The EnviroAtlas educational materials include three lesson plans with teacher guides, a set of six mini-lessons, and supplementary activities like worksheets and crossword puzzles. They use the online interactive map to explore ecosystem goods and services, or “nature’s benefits,” covering concepts like watersheds, making science-based decisions, place-based learning, and the connection between ecosystem function and human health.

To maximize their accessibility, the lesson plans contain adaptations for classrooms with or without internet access, as well as an appendix matching the concepts covered with corresponding state science standards. The “Exploring Your Watershed” lesson, for example, includes versions for Spanish-speaking and English as a Second Language (ESL) classes, and versions to accommodate different levels of reading and written direction for students and teachers alike.

Acknowledging that young people are using technology almost from day one, the lessons are designed in a blended learning format, which uses a combination of technology and hands-on activities to maximize student engagement and understanding. Each lesson plan contains three parts: a technology portion, an outdoor portion, and a hands-on modeling or exploratory portion.

Through their focus on environmental education, the lesson plans drive home the message that human well-being is intrinsically connected with the environment.

In “Building a Greenway: Case Study,” a lesson plan designed for secondary grades and higher, participants use maps and data to simulate community decision-making processes and consider the concerns of different stakeholders in urban planning.

“Connecting Ecosystems and Human Health” highlights the linkages even more personally, as participants create a tangible web displaying ways that elements of the natural environment are related to specific human health outcomes, like asthma or anxiety, that students might already be familiar with, all backed by peer-reviewed research.
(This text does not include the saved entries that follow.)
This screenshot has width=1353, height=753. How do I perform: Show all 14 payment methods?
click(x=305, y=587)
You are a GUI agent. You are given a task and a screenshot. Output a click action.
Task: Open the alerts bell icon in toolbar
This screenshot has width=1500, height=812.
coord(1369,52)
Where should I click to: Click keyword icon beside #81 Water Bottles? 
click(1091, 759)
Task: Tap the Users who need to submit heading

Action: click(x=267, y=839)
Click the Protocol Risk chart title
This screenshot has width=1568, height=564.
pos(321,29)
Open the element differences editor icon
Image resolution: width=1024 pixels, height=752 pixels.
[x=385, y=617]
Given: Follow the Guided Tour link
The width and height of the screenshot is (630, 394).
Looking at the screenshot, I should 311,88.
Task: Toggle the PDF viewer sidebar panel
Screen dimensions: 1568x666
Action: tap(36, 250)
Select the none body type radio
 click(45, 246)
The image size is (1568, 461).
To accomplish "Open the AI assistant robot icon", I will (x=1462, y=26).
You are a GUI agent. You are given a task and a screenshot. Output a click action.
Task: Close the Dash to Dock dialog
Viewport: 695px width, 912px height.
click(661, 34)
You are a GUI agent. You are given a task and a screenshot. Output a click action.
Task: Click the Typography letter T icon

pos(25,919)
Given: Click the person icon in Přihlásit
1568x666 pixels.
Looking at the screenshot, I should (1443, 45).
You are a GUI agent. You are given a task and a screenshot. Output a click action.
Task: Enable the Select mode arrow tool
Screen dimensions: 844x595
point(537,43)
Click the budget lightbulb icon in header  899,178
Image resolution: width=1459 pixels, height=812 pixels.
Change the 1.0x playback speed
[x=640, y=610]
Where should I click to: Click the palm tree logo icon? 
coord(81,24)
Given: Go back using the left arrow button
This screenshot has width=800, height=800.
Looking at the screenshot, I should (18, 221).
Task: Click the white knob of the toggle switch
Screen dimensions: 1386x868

The “Connecting Ecosystems and Human Health” activity is also relevant to adults and has been used by the North Carolina Department of Air Quality to explore connections between air quality and human health.

Over 50 educators took part in the EnviroAtlas Educators Workshop series, which brought North Carolina STEM and environmental educators to EPA’s Research Triangle Park campus for trainings on the EnviroAtlas tools and resources, including the educational materials. Many of those teachers have further shared the skills and materials with other educators in their communities.

The EnviroAtlas educational materials are available online, along with YouTube videos demonstrating the three full lesson plans, extending the reach of the materials beyond North Carolina.

Feeling empowered to use the premade lesson plans, as well as to create novel methods of using EnviroAtlas in their classrooms, educators across the country have contacted the EnviroAtlas team. Educators have seen potential utility for using EnviroAtlas in lessons ranging from sustainability to geometry, and going forward in her new role as an EPA ORISE Research Participant, Hartley hopes to collaborate with educators on publishing additional EnviroAtlas lessons.

Through it all, Hartley’s hope is that the EnviroAtlas tool and accompanying environmental education materials will empower students and teachers alike by strengthening the understanding that people are connected to nature, not separate. As one student in urban North Carolina pointed out after participating in the Eco-Health Connection activity, “I didn’t realize that protecting the environment meant protecting the people that I love.”